Clinical neutrophil-associated genes as reliable predictors of hepatocellular carcinoma

Lishan Song; Chaojie Xu; Tong Zhang; Shengyang Chen; Shuiquan Hu; Bingbing Cheng; Hao Tong; Xiaoyong Li

doi:10.3389/fgene.2022.989779

Clinical neutrophil-associated genes as reliable predictors of hepatocellular carcinoma

Front Genet. 2022 Oct 6:13:989779. doi: 10.3389/fgene.2022.989779. eCollection 2022.

Authors

Lishan Song¹, Chaojie Xu¹, Tong Zhang¹, Shengyang Chen¹, Shuiquan Hu¹, Bingbing Cheng¹, Hao Tong¹, Xiaoyong Li¹

Affiliation

¹ The Fifth Affiliated Hospital of Zhengzhou University, Zhengzhou University, Zhengzhou, China.

Abstract

Background: Growing evidence suggests that infiltrating neutrophils are key players in hepatocellular carcinoma (HCC) tumor progression.
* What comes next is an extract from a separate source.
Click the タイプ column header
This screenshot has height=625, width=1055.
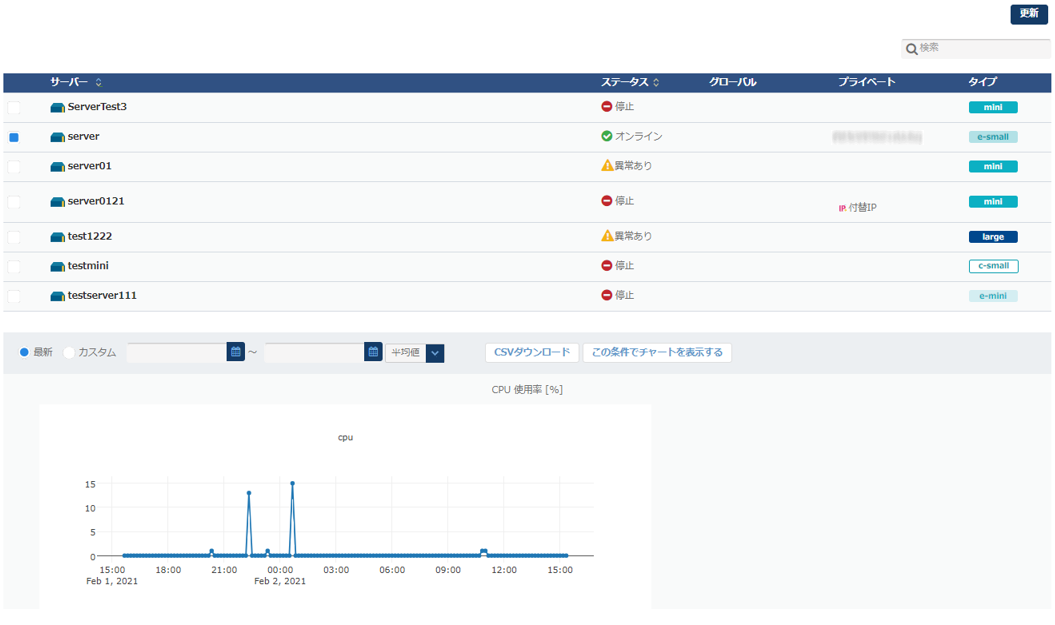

However, a comprehensive analysis of the biological roles of neutrophil infiltration and related genes in clinical outcomes and immunotherapy is lacking. Methods: HCC samples were obtained from the TCGA and GEO databases. The CIBERSORT algorithm was used to reveal the TIME landscape. Gene modules significantly associated with neutrophils were found using weighted gene co-expression network analysis (WGCNA), a "dynamic tree-cut" algorithm, and Pearson correlation analysis. Genes were screened using Cox regression analysis and LASSO and prognostic value validation was performed using Kaplan-Meier curves and receiver operating characteristic (ROC) curves. Risk scores (RS) were calculated and nomograms were constructed incorporating clinical variables. Gene set variation analysis (GSVA) was used to calculate signaling pathway activity. Immunophenoscore (IPS) was used to analyze differences in immunotherapy among samples with different risk scores. Finally, the relationship between RS and drug sensitivity was explored using the pRRophetic algorithm. Results: 10530 genes in 424 samples (50 normal samples, 374 tumor samples) were obtained from the TCGA database. Using WGCNA, the "MEbrown" gene module was most associated with neutrophils. Nine genes with prognostic value in HCC (PDLIM3, KLF2, ROR2, PGF, EFNB1, PDZD4, PLN, PCDH17, DOK5) were finally screened. Prognostic nomograms based on RS, gender, tumor grade, clinical stage, T, N, and M stages were constructed. The nomogram performed well after calibration curve validation. There is an intrinsic link between risk score and TMB and TIME. Samples with different risk scores differed in different signaling pathway activity, immunopharmaceutical treatment and chemotherapy sensitivity. Conclusion: In conclusion, a comprehensive analysis of neutrophil-related prognostic features will help in prognostic prediction and advance individualized treatment.

Keywords: WGCNA; hepatocellular carcinoma; neutrophils; risk score; tumor immune microenvironment.